Um novo mercado de trabalho

Na região Amazônica, a agricultura familiar, o/a agricultor/a é uma categoria, que no âmbito do senso comum, está ligada diretamente com a pobreza, falta de estudos e isolamento. Não há a valorização e nem investimento na agricultura familiar, assim qualquer alternativa para mudar essa situação, mesmo que seja através da exploração e da dominação é vista como "tabua de salvação".

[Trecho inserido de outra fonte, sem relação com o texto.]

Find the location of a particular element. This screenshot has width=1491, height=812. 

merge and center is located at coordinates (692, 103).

Durante o período de menor incidência de chuva os trabalhos são destinados aos preparativos para o cultivo da roça e durante o período de chuva para o plantio e os tratos culturais. As mulheres têm participação importante tanto para os estabelecimentos voltados para culturas permanentes quanto naqueles orientados para culturas temporárias, seja na fabricação da farinha, nos tratos culturais e na colheita, Nos meses de setembro e outubro, são os meses em que os homens continuam trabalhando no roçado e as mulheres se voltam para o maracujá, e vão trabalhar como polinizadoras , trazendo para casa o bem mais escasso, o dinheiro.

Mulheres e Trabalho

Segundo a SOF- Sempre Viva Organização Feminista, as mulheres sempre ganham menos que os homens, cerca de 30% menos. Há uma divisão sexual do trabalho, pois o trabalho de polinização é visto como um trabalho de mulher, as justificativas são as mais variadas, mas a que mais se ouve e a que "as mulheres são mais jeitosas e delicadas para o serviço de polinizar".

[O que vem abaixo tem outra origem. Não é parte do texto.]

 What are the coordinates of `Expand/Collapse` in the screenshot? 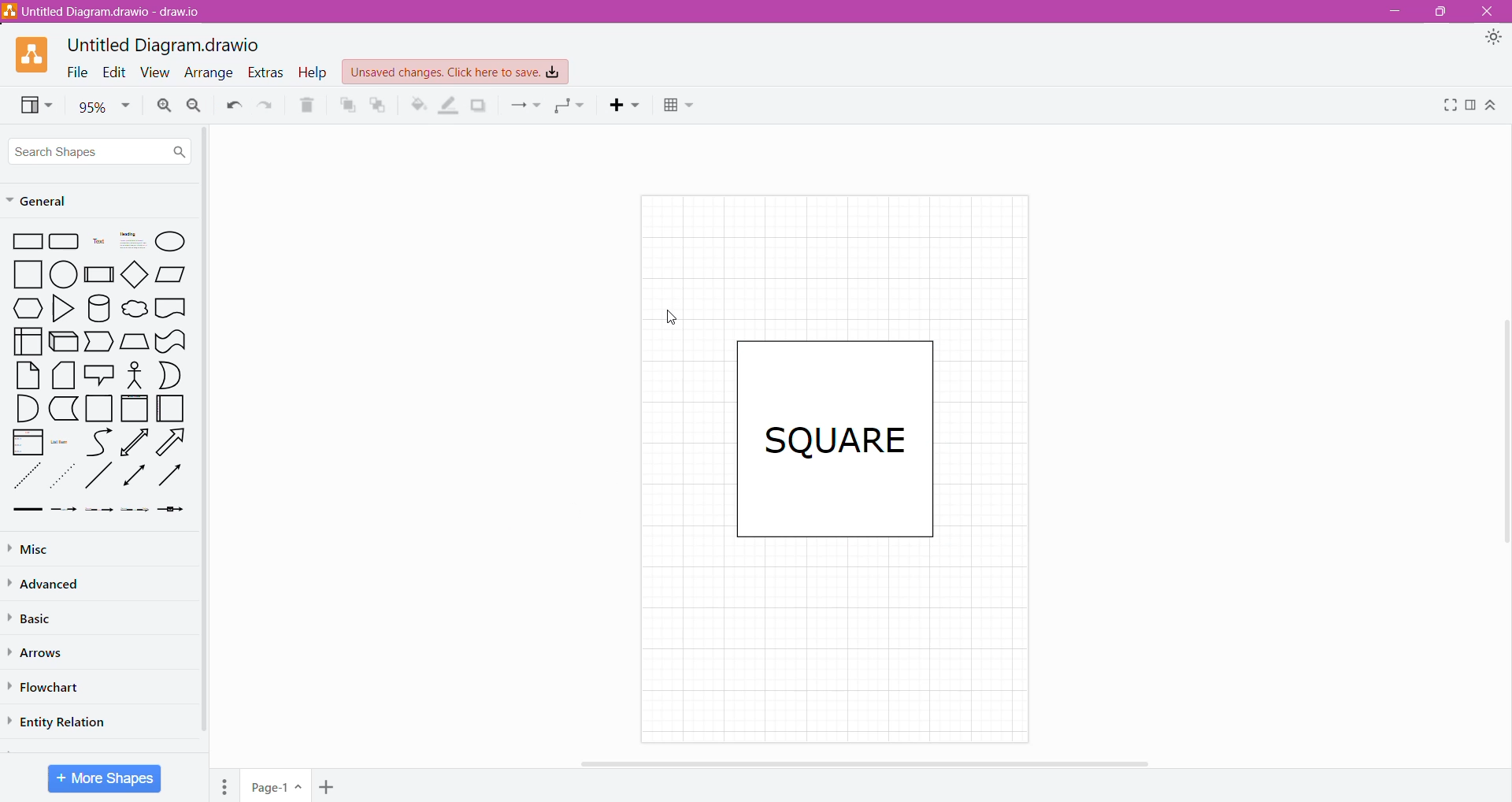 It's located at (1493, 108).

Durante as entrevistas com os empregadores, todos homens, aparecem o verdadeiro fator da grande contratação de mulheres. "Sempre a mulher ganha mais pouco, é mais fácil de arranjar, porque ela tem mais tempo".Ou então: "O homem não vai deixar de trabalhar para ganhar bem pouquinho".Nota-se que mesmo admitindo-se a qualidade da flor polinizada pelas mãos das mulheres, mas há desvalorização do trabalho feminino- Teoria muito discutida por Elizabeth Lobo, a qual gera um sistema de dominação e exploração muito rentável para os produtores comerciais de maracujá.

No que a agroecologia poderia ajudar a mudar essa realidade?

Seguindo a linha de Miguel Altieri e Andrés Yurjevic, agroecologia e muito mais que uma forma de produzir é sim uma forma de alcançar um Desenvolvimento mais igualitário e mais justo.

O investimento em sistemas que aumentem a produção é uma realidade em toda América Latina, mas os pequenos agricultores continuam sem acesso a estes benefícios. O surgimento das ONG's colocou em discussão além do Desenvolvimento econômico também o Desenvolvimento social, que tem que ser realizado com a atuação do Estado. Muitas ONG'S possuem propostas alternativas interessantes, que precisam ser adaptadas para a região amazônica.

Acreditamos, que a agroecologia tem que ser vista como uma proposta séria de desenvolvimento. A proposta agroecológica deve ser construída buscando a participação das ONG's que já possuem um acúmulo na discussão, mas também as instituições de pesquisa, universidades, o Estado e as entidades responsáveis pela assistência técnica.A mudança do que representa "o ser agricultor" é fundamental para que estas mulheres tenham interesse em continuar a ser camponesas, a valorização do trabalho feminino e a dominação vivida pelas mulheres no mercado de trabalho também tem que ser discutido para que possamos alcançar o desenvolvimento social.

O Pará possui um grande numero de camponeses, que tem um sistema produtivo livre de agrotóxicos, mas as relações sociais impedem que o desenvolvimento seja alcançado assim, essa faceta mais política da agroecologia pode em muito contribuir com a melhoria de vida das famílias de pequenos agricultores do Nordeste Paraense.

LITERATURA CITADA

FILHO, F.R.S.; SILVA, A.A.; MARQUES, U.M.F.; CAHETE,F.L.S.; PINTO, W.S.; SILVEIRA,J.L.; SANTOS, R.M. CORTELETTI, J. (1999).Dinâmica Histórica da Reprodução da Agricultura em Igarapé-açu (Região Bragantina do Estado do Pará): I conformação do espaço agrário e dinâmica dos sistemas agrários. In: Seminário sobre manejo da vegetação secundária para a sustentabilidade da agricultura familiar da Amazônia Oriental. Embrapa, Belém,Pará. Setembro.